Żeby rzeczywiście ocalić planetę, należałoby przestać być zielonym - takie komentarze pojawiają się w amerykańskiej prasie od czasu Kopenhagi 2009. Chodzi tu o krytykę małych działań a zaniechanie realnych zmian. Zielone gesty mają wmówić obywatelom, że ekologiczna planeta jest na wyciągnięcie ręki. Przykładowo: Przez osiem lat administracja George W. Busha wspierała dobrowolne działania obywateli i firm na rzecz ograniczenia globalnego ocieplenia - i od ośmiu lat, łączna emisja gazów cieplarnianych nie uległa zmianie. Gesty "ludzi dobrej woli" nic nie pomogły.
Dlaczego tak się dzieje? I czy dotyczy tylko Amerykanów?

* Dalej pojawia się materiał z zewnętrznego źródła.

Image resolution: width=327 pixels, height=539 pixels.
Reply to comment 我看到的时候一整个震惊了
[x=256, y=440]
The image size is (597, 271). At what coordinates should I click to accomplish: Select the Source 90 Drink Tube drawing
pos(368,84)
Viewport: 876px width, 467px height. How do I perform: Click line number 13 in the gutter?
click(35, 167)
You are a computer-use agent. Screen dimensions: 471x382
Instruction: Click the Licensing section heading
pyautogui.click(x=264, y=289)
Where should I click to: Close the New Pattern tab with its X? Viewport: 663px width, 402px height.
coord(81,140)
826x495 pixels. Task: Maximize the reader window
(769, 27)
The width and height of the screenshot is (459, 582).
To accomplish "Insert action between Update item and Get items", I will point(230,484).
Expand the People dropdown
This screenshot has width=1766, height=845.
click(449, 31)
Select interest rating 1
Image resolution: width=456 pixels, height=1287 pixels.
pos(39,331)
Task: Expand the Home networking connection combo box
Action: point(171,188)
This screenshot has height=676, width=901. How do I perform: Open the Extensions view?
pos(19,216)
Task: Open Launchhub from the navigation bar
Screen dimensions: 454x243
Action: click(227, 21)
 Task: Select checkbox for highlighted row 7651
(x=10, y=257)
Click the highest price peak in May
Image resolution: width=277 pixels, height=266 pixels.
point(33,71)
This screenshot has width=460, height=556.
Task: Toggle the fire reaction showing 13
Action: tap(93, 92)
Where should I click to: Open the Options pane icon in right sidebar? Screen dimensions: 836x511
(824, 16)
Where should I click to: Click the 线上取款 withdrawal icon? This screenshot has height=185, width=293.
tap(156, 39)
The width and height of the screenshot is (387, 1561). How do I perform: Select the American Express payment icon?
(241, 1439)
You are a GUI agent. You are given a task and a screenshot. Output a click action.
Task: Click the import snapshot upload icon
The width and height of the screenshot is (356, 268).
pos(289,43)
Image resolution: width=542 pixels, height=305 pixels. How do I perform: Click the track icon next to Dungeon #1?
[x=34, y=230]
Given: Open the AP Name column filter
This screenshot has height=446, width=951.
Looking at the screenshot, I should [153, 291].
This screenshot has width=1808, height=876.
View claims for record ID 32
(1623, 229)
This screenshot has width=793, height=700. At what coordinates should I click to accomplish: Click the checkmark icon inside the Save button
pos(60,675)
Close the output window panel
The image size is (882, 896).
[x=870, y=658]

Zdaniem badaczy przemian globalnych obecna sytuacja z obawami klimatycznymi przypomina przemiany obywatelskie związane z segregacją rasową. Po wielu dekadach publicznego zaprzeczania i bierności wobec praw Czarnych, apartheid oceniono w kategoriach moralnych i wprowadzono zmiany prawne. Segregacja była wycofywana szybko tylko dlatego, że została zniesiona przez prawo. Chociaż nie zniknęła szybko z głów Amerykanów, to kraj poczynił ogromne postępy.
Konsekwencje:
Wszyscy, którzy widzą ogrom kryzysu klimatycznego mają obowiązek podjąć wszelkie możliwe zmiany w ich życiu osobistym (i z reguły Ci zapaleńcy rzeczywiście to robią). Ale badania pokazują, że bardzo niewiele osób jest chętnych do wprowadzenia istotnych zmian dobrowolne, a ci, którzy się z tym afiszują, mają za zadanie stworzyć fałszywe wrażenie masowego postępu w mediach.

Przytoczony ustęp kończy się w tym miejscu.